Eric Mandel: I do think LLMs, particularly once they’re trained, are going to be a real game changer in terms of investigation and compliance functionality. Right now, most enterprises with a compliance program are doing random pulls of data and searching those random sets, and there are challenges with that. A random pull of data might lead an investigator to say, “I unrolled this one haystack and there were no needles in it.” But there are 5,000 haystacks out there.

With investigations, we’ll have a greater ability to locate specific types of information as we get better at training these models and with our prompts. We’ll be able to cut through these larger volumes more efficiently with less hassle.

But when it comes to producing documents, where’s the line going to be on a production-side review of materials with an obligation to find all non-duplicative information within the scope of discovery? With an investigation, you just need to have an understanding of what’s going on with the data. But when I have a production obligation under the federal rules or local state equivalent to producing everything that’s responsive to the discovery request, will I actually be able to use an LLM to sort this stuff out and put it into buckets when that’s not the function of the algorithm?

I understand the desire for an easy button, but I don’t think we’re going to get it on the production side, at least not anytime soon.

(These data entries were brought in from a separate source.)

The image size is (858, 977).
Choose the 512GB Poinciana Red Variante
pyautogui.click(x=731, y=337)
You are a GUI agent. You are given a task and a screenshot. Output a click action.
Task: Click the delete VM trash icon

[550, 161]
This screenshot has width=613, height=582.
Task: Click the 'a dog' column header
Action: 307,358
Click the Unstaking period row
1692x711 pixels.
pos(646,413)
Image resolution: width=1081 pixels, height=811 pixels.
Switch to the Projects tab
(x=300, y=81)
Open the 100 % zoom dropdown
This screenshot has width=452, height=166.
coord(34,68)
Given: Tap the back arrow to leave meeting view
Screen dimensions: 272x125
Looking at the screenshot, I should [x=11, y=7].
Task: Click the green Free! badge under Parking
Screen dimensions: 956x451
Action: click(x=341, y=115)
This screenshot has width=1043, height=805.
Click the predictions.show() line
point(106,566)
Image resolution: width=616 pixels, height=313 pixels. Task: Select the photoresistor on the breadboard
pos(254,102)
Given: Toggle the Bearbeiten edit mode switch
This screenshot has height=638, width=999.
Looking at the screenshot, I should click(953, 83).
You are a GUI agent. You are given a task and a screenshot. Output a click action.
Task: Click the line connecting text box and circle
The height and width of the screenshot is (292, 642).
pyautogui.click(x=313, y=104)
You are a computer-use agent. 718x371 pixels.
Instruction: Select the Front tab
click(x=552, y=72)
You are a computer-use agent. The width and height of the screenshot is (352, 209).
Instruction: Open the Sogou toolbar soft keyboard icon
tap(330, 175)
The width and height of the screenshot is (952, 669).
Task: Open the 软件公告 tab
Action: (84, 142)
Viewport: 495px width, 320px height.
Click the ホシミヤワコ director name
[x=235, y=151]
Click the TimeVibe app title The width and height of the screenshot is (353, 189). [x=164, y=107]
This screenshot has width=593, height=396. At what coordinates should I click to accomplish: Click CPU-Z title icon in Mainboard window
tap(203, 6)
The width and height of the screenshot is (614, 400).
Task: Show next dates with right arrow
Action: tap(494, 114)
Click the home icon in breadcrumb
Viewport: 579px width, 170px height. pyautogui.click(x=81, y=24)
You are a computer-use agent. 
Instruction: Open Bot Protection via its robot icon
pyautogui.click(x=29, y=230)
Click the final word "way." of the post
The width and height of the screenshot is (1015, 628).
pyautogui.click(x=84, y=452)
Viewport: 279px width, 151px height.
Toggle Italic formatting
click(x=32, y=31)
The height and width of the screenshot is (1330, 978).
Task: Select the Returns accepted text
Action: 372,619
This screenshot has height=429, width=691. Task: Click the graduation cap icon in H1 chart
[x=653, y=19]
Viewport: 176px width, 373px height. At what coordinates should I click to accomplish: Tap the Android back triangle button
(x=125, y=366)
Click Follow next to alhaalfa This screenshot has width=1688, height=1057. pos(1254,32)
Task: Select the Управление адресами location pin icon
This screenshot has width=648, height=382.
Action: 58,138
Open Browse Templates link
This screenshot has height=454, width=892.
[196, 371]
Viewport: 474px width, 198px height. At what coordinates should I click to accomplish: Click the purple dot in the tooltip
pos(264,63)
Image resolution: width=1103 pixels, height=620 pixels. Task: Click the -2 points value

I do think GenAI will be a help in organizing datasets, in getting some early understanding, in creating searches, and in training a classifier for active learning functions. There may be workflows where LLMs are used to generate information that can be used to train a classifier. But, for now, you’re going to have to manually move between the LLM and an active learning system.

One last question to finish things up. The mantra for in-house legal teams is “do more with less,” and everyone is talking about how AI will empower legal ops to do just that. What are some specific ways you’re seeing or anticipate seeing AI help?

Eric Mandel: I think once we start applying LLMs within an enterprise environment, they’re going to start helping us identify patterns that would be completely dark without doing some massive data science exercise. We’ll find cost savings, process efficiencies, and see which attorneys do better than others. We’ll find where our legal spend is going with eDiscovery, and we’ll have the data to back it up instead of just assuming. The ability to synthesize large volumes of information will be valuable and could drastically change the spend for legal, freeing up capital to be applied to other places within the enterprise.